Die Gefahr, die NPD könne demnächst einmal ins Kanzleramt einziehen, besteht nicht. Gleichwohl geht von der NPD eine unterschätzte Bedrohung der deutschen Demokratie aus. Das sind die zentralen Thesen des Journalisten Toralf Staud, der in seinem Buch eine allmähliche soziale und alltagskulturelle politische Verankerung der NPD zumal in den neuen Bundesländern diagnostiziert. Die politische Klasse der Bundesrepublik atme immer wieder erleichtert auf, wenn die NPD bei Landtags- oder Bundestagswahlen unter der 5-Prozent-Hürde geblieben ist. Damit nehme sie aber nicht zur Kenntnis, dass sich die Rechtsextremisten dauerhaft an der Basis der Gesellschaft etablieren und erfolgreich an einer "Faschisierung der ostdeutschen Provinz" arbeiten. Insbesondere in der Sächsischen Schweiz konzentriere die NPD ihre Ressourcen, um ihren Wahlerfolg zu stabilisieren und ihre Kader zu popularisieren. Messe man dort den Rechtsextremismus nicht in Wählerstimmen, sondern an den Einstellungen, komme man leicht auf Ergebnisse von 30 Prozent. Dort seien die Institutionen, die die Gesellschaft zusammenhalten, schwächer als im Westen. Eine Verständigung in der Gesellschaft über demokratische Werte und Menschenrechte habe in den neuen Ländern nicht stattgefunden.
Staud porträtiert den Parteivorsitzenden, den "Nationalsoldaten" Udo Voigt, lässt die Parteigeschichte der NPD Revue passieren, charakterisiert frühere Schwächen und stellt dar, wie die NPD von "staatlicher Verfolgung" profitierte. Weitere Kapitel gelten dem früheren und gegenwärtigen ideologischen Profil. Die Neue Rechte versuche nun nicht mehr, Hitler von seinen Verbrechen, sondern den deutschen Nationalismus von Hitler zu trennen. Den sächsischen Landtag nutze sie als "Geldmaschine, Lehrwerkstatt und Propaganda-bühne". Dabei spottet Staud, wie "kopflose Fernsehmoderatoren" und Politiker einer argumentativen Auseinandersetzung mit den NPD-Parlamentariern auswichen und der NPD zu wohlfeilen Schlagzeilen verhalfen. Aufschlussreich sind die Vergleiche mit hessischen Kommunen, wo die NPD zwar auch lokale Erfolge feiern konnte, allerdings die kommunale Verankerung nicht so gelingt wie in der Sächsischen Schweiz, in der sich eine breite rechte Subkultur entfalten konnte.
Bei der Analyse der Skinhead-Musikszene bewegt sich der Autor offenbar in seinem Metier.
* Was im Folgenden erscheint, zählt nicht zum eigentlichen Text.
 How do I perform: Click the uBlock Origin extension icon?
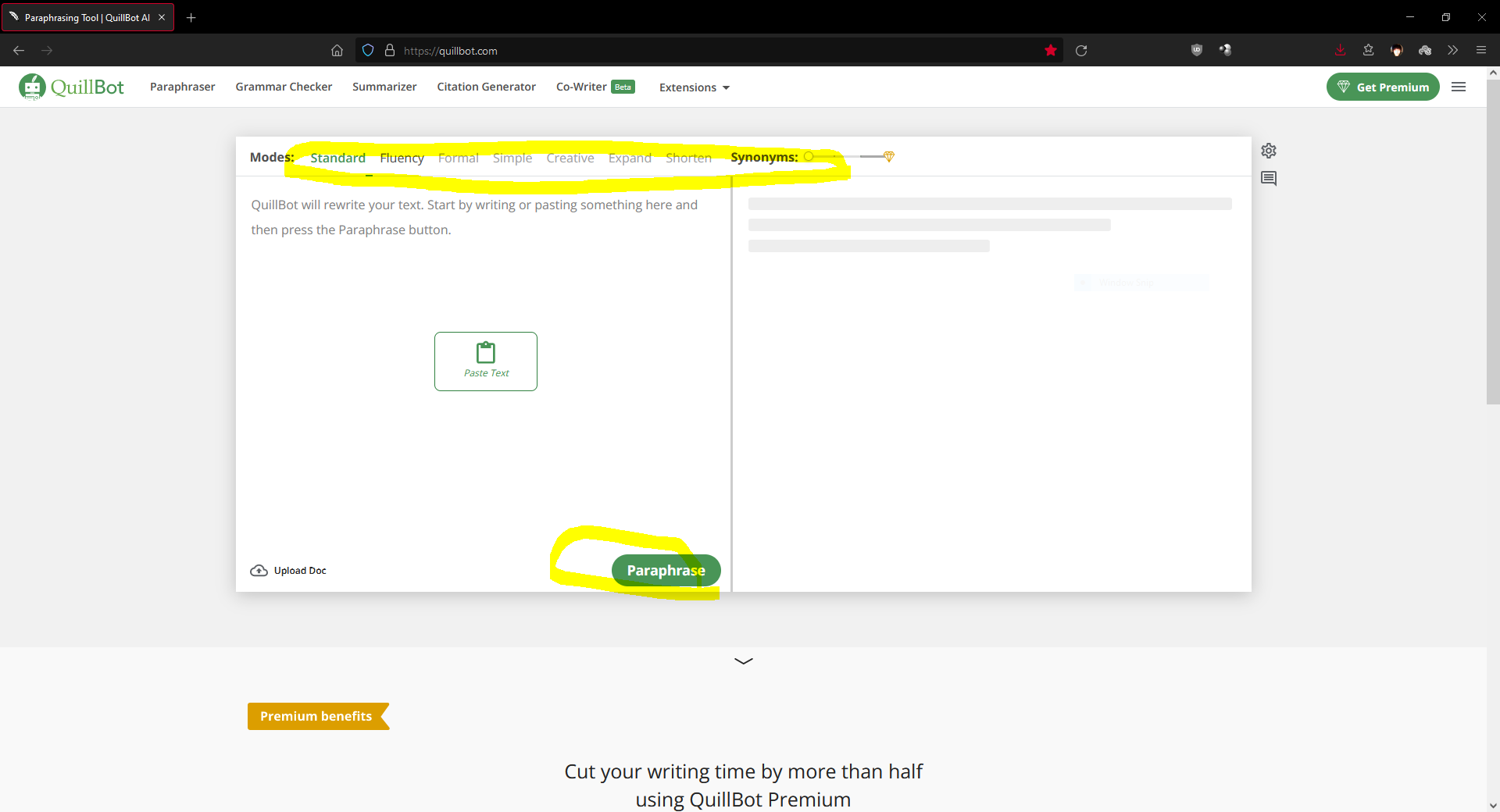1196,50
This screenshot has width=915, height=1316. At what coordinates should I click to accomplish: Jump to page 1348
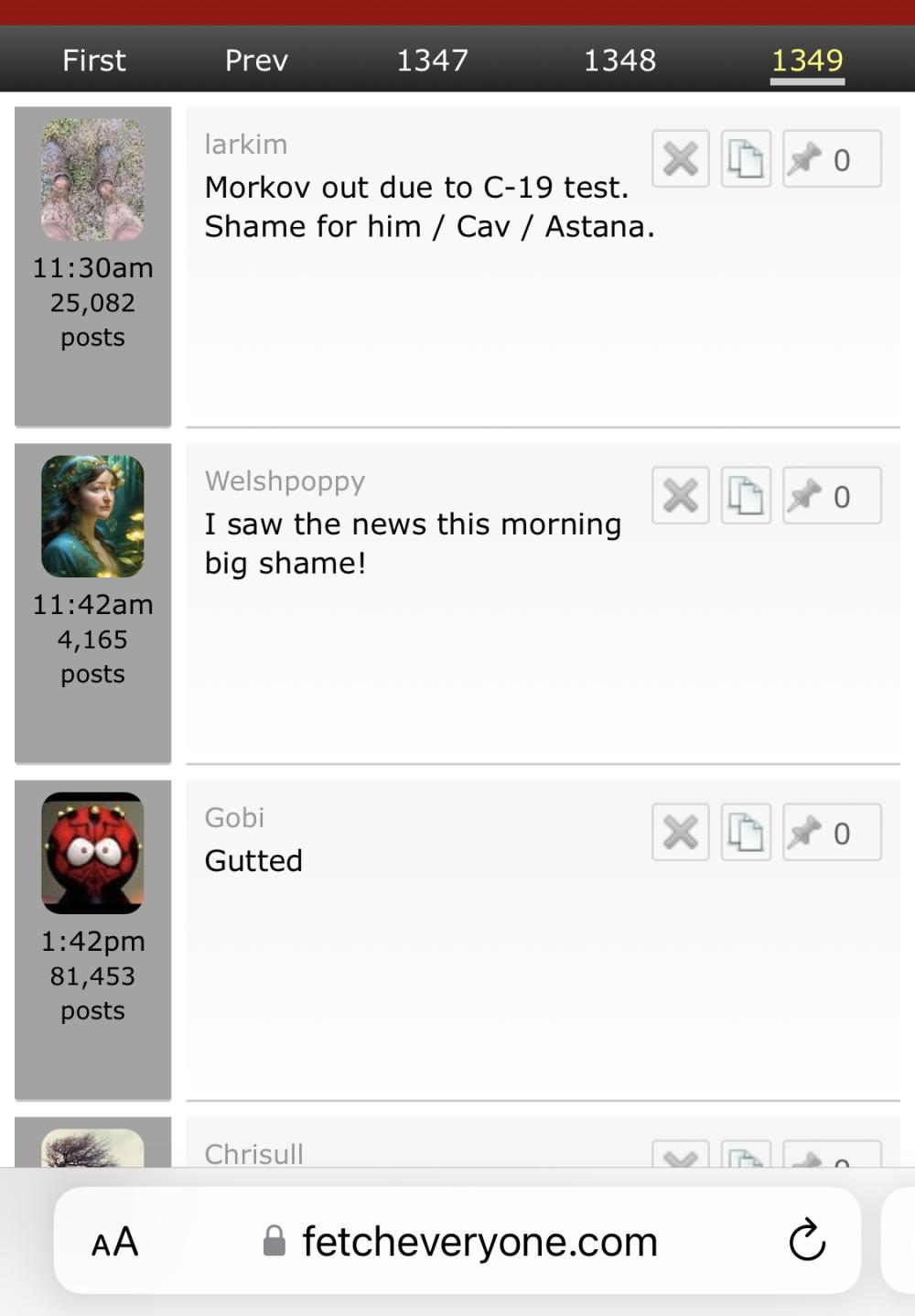619,60
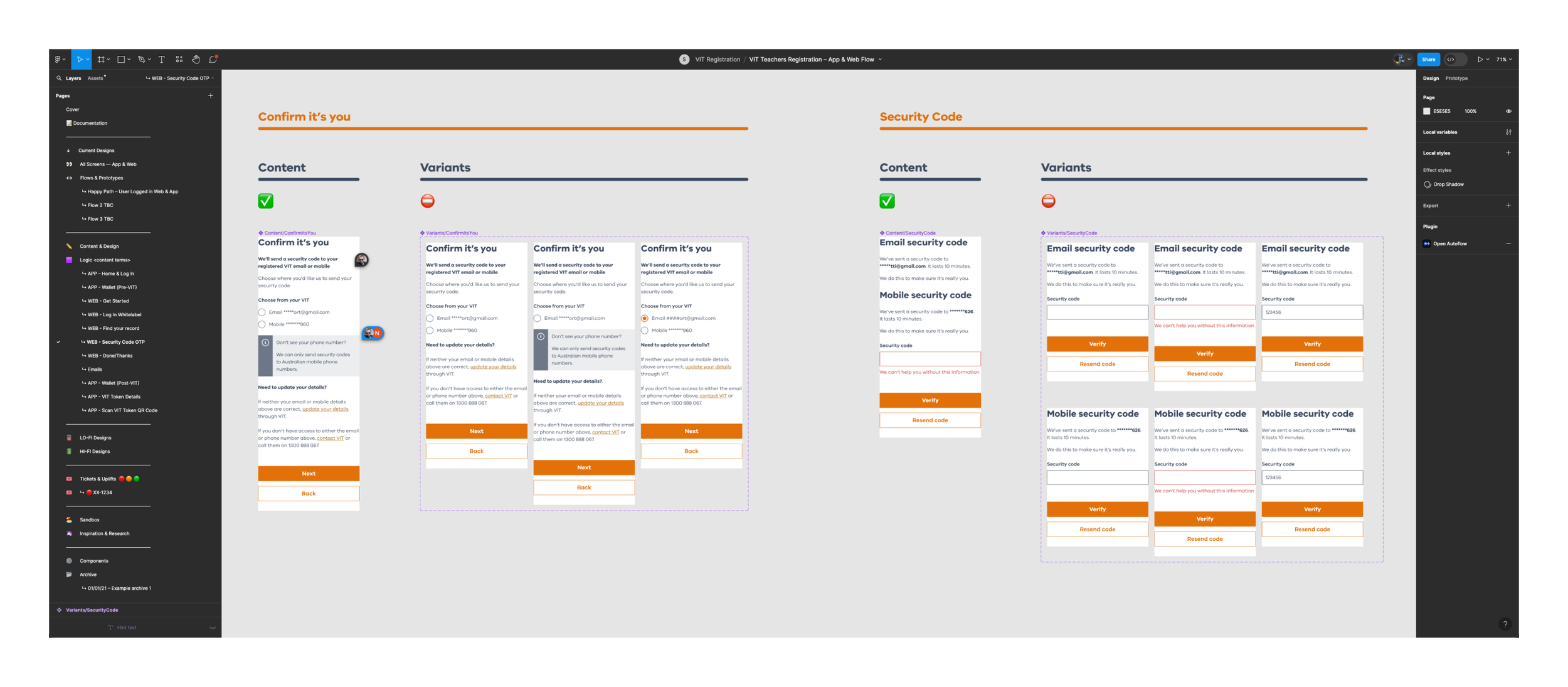Screen dimensions: 1568x687
Task: Expand the Figma main menu
Action: [59, 60]
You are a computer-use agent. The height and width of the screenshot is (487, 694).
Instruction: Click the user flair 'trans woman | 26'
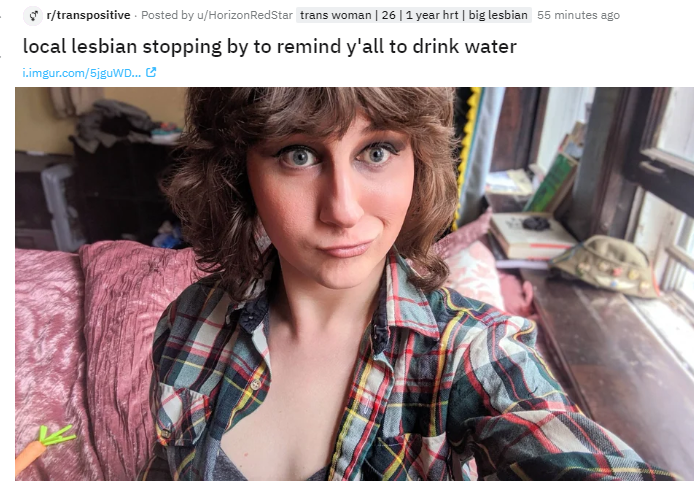347,15
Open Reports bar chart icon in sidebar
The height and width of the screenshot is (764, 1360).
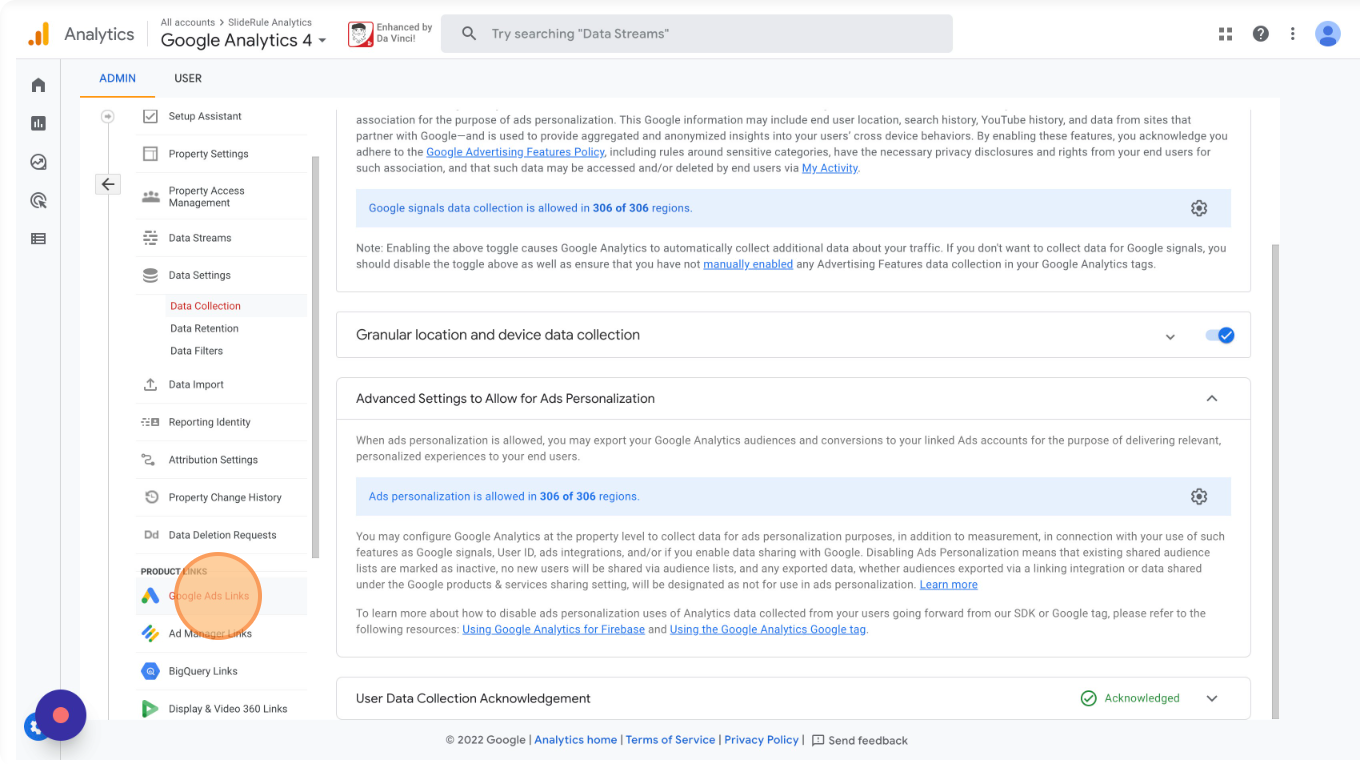tap(38, 123)
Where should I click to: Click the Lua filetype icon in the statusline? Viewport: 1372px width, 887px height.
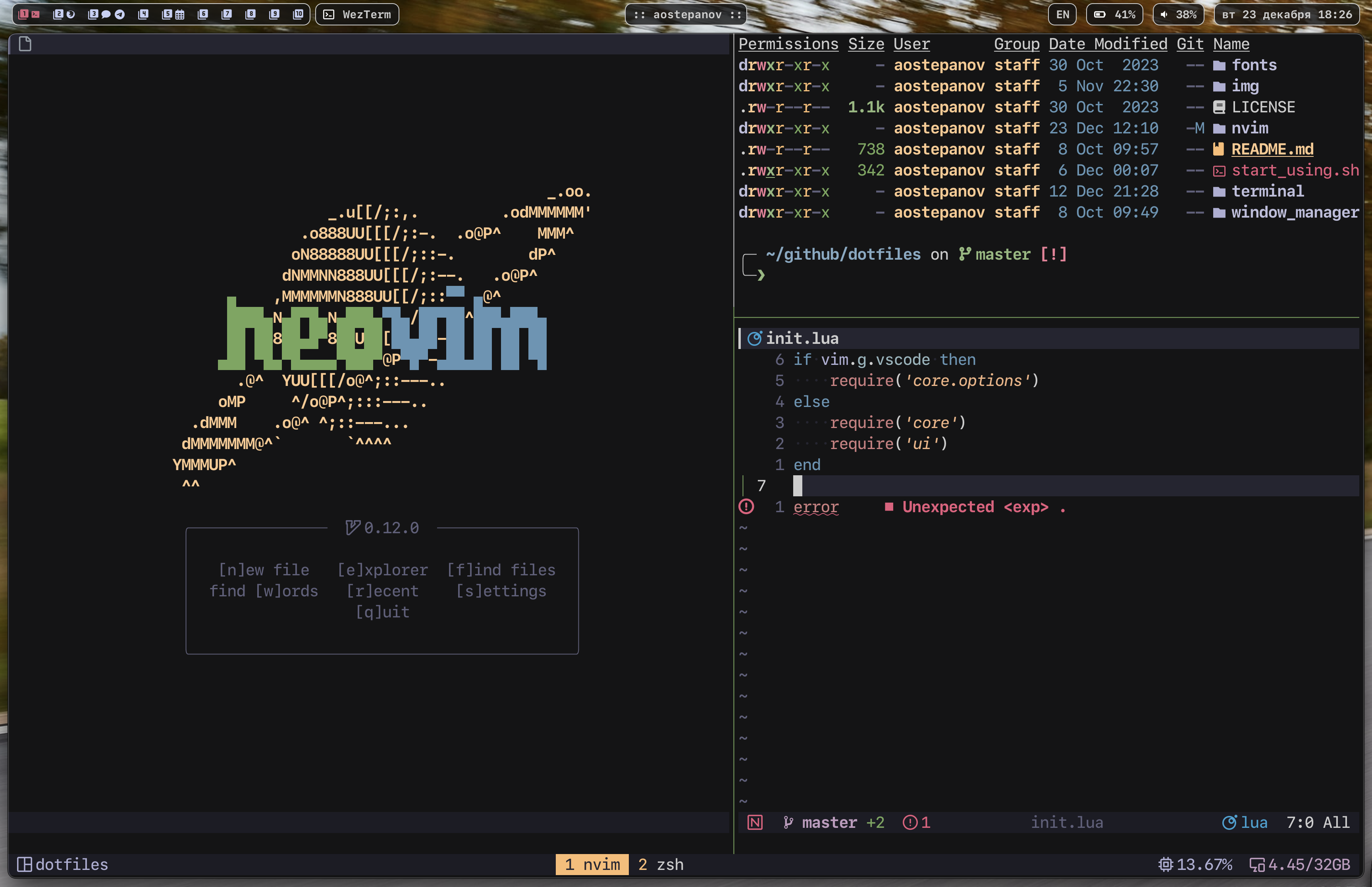(x=1229, y=823)
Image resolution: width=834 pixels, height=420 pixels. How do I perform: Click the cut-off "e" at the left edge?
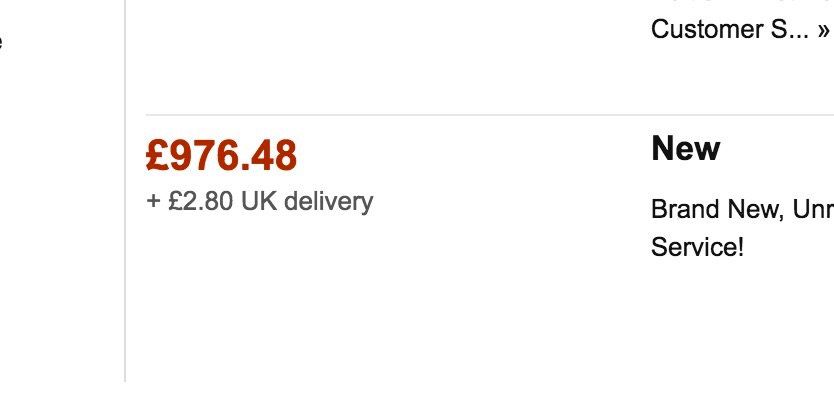(x=1, y=43)
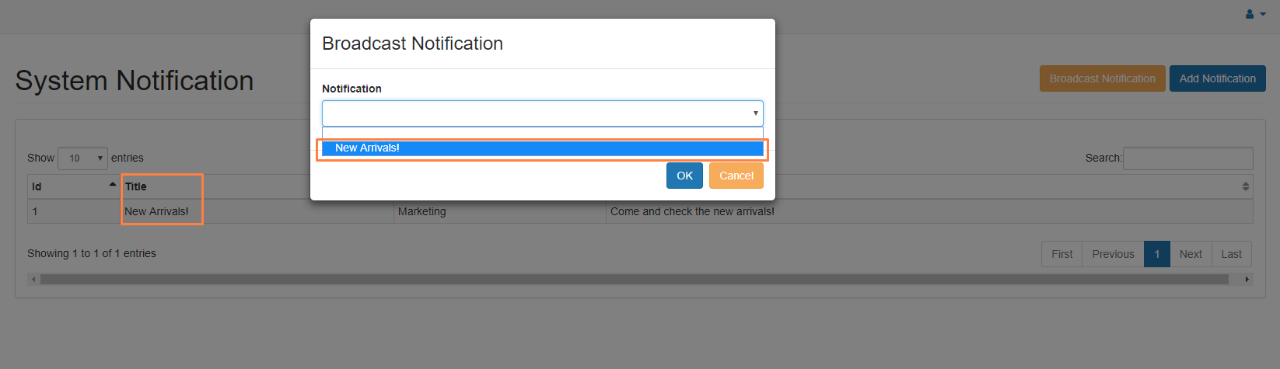Open the user account icon menu
The image size is (1280, 369).
tap(1255, 14)
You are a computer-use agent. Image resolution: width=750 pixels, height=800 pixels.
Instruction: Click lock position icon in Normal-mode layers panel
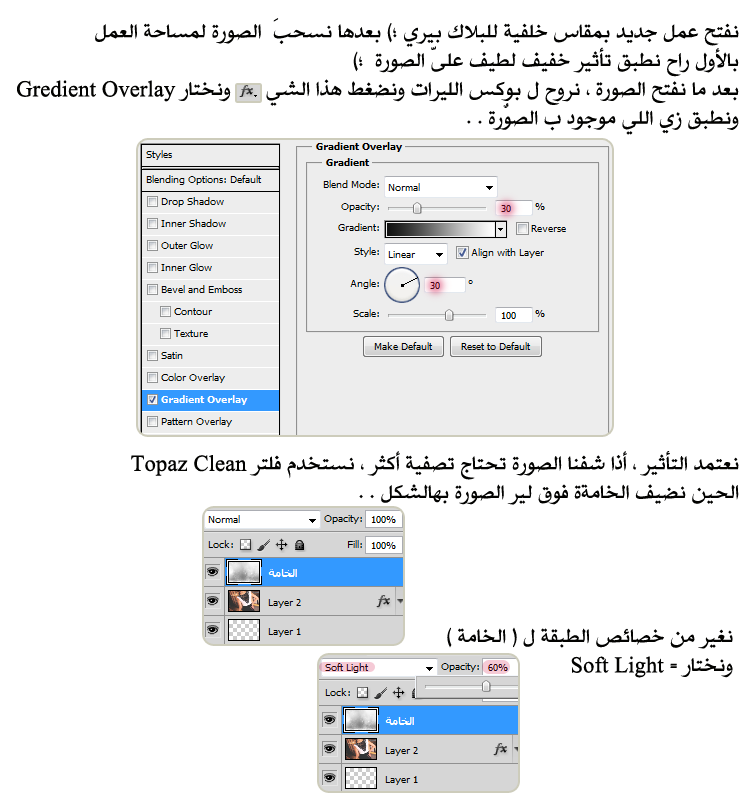click(x=281, y=545)
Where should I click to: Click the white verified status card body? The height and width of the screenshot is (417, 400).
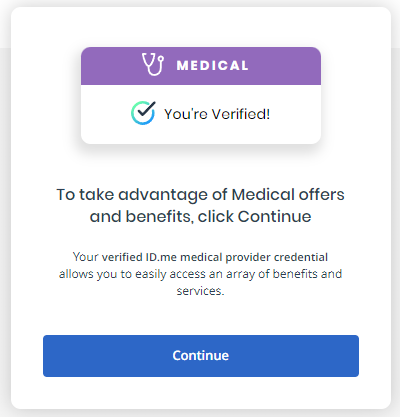(201, 114)
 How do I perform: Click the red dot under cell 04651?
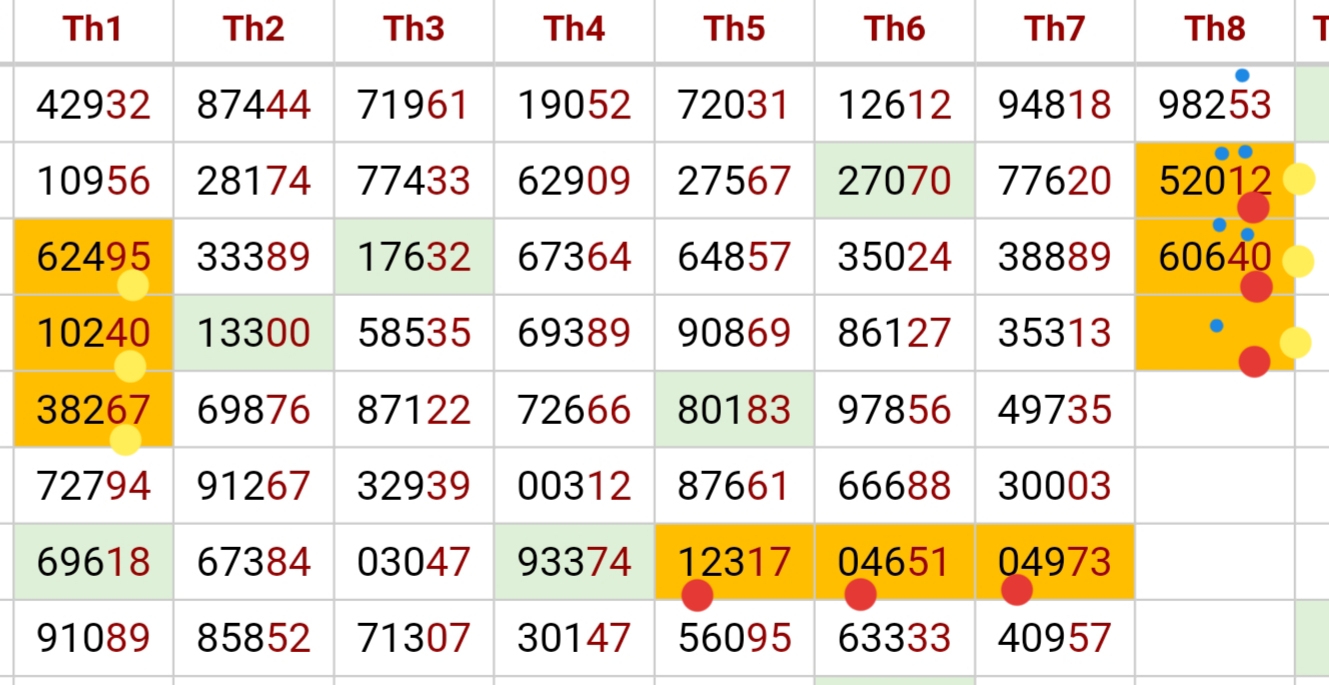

Es drohe die Gefahr, dass sich diese Szene zu einem unübersichtlichen Mainstream-Phänomen popularisiert, allerdings fransten hier die Ränder aus und unklar bleibe für die NPD, auf wen sie sich in dieser Bewegung verlassen könne und wer ihrer Kontrolle entgleite.
Ein von beachtlicher Sach- und Detailkenntnis getragenes journalistisches Werk, das allerdings - was manche verallgemeinernde Aussagen betrifft - nicht immer empirisch solide argumentieren kann und will. Erschreckend sind die Einblicke in die Realitäten der "National Befreiten Zone" Wurzen, in der offenbar kommunale Institutionen mehr oder minder intensiv wegsehen oder den Kampf gegen den Links- und Rechtsextremismus betonen, wobei freilich ein Linksextremismus gar nicht existiert.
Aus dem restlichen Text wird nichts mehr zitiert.